The verses in this section often describe a subtle shift in the soul's relationship to the sense world. The outer world is still beautiful, but the soul begins to notice something within itself, a stirring of self-awareness that had been dormant during the summer expansion. This is not a rejection of the outer world but a new relationship with it: the soul begins to carry its own light alongside the light of the sun.
The Michaelmas verses (around weeks 25-26) mark the critical transition. As the outer light wanes, the soul must find its inner fire or risk falling into the darkness of winter without inner resources. Steiner associated this moment with spiritual courage, the capacity to stand on one's own inner ground when the supporting warmth and light of the outer world withdraw.
Working with the Michaelmas Verses
The Michaelmas period (late September) is one of the most important moments in the Calendar year. As autumn begins, notice how the outer world affects your inner state. Do you feel the loss of summer light as a diminishment? Or can you sense a new quality of inner wakefulness emerging as the outer world quiets down? The Calendar's Michaelmas verses support the cultivation of this inner wakefulness, this capacity to shine from within as the world around you grows dark.
Michaelmas to Midwinter (Weeks 27-39)
The third quarter (verses 27-39) describes the soul's full immersion in the winter experience. The outer world is dark, cold, and silent. The forces of nature have withdrawn into the earth. The soul, having lost the support of summer's sensory richness, must rely on its own inner resources.
These verses are often experienced as the most challenging in the Calendar. Their language is dense, interior, and sometimes austere. The images are of darkness, cold, inner struggle, and the effort to maintain consciousness in the absence of outer stimulation. But the winter verses also contain some of the Calendar's deepest insights, because the soul, stripped of external support, encounters itself in a way that summer's abundance does not allow.
The Christmas verses (around weeks 37-39) mark the nadir of the outer year and the peak of the inner year. In the darkest time, a new light is born. This is the inner correlate of the Christmas mystery: not the commemoration of a historical event but the annual rebirth of spiritual light within the individual soul. The soul that has maintained its wakefulness through autumn and early winter now discovers a source of illumination that does not depend on the sun.
The Christmas Light
The Christmas period in the Calendar of the Soul is not sentimental. It describes a real inner event: the moment when the soul, having been fully withdrawn from outer support, generates its own light. This is not automatic. It happens only for the soul that has actively engaged with the preceding weeks' verses, building inner strength through the autumn and early winter. The Christmas light is earned, not given. It is the fruit of the whole year's meditative work.
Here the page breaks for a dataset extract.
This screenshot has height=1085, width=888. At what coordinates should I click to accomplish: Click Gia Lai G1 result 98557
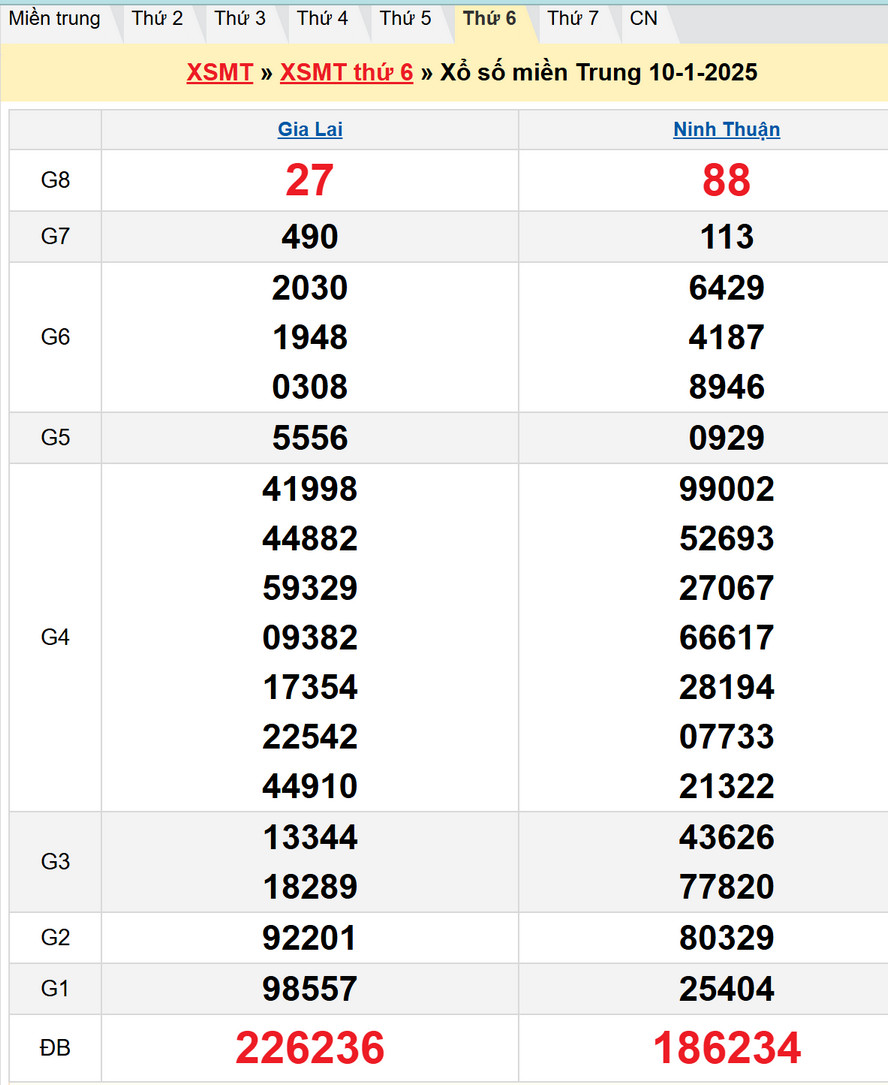pyautogui.click(x=310, y=989)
Christmas to Easter Return (Weeks 40-52)
The final quarter (verses 40-52) traces the soul's path from midwinter back toward Easter. The inner light born at Christmas now strengthens and prepares to meet the returning outer light of spring. The soul carries its winter-won self-knowledge outward into a world that is beginning to awaken again.
These verses describe a soul that is different from the one that began the cycle at Easter. The summer expansion that begins in the spring verses is now informed by winter's inner deepening. The soul does not simply repeat the previous year's expansion. It enters the new spring with the inner light it cultivated in winter, creating a richer, more conscious relationship with the sense world than was possible the year before.
This is the Calendar's deepest teaching: that the yearly cycle is not circular but spiral. Each year's meditation builds on the previous one. The soul that works with the Calendar over many years develops an increasingly refined capacity to live consciously in the breathing of the earth, neither losing itself in summer's outer abundance nor collapsing in winter's inner solitude but maintaining a dynamic balance through all seasons.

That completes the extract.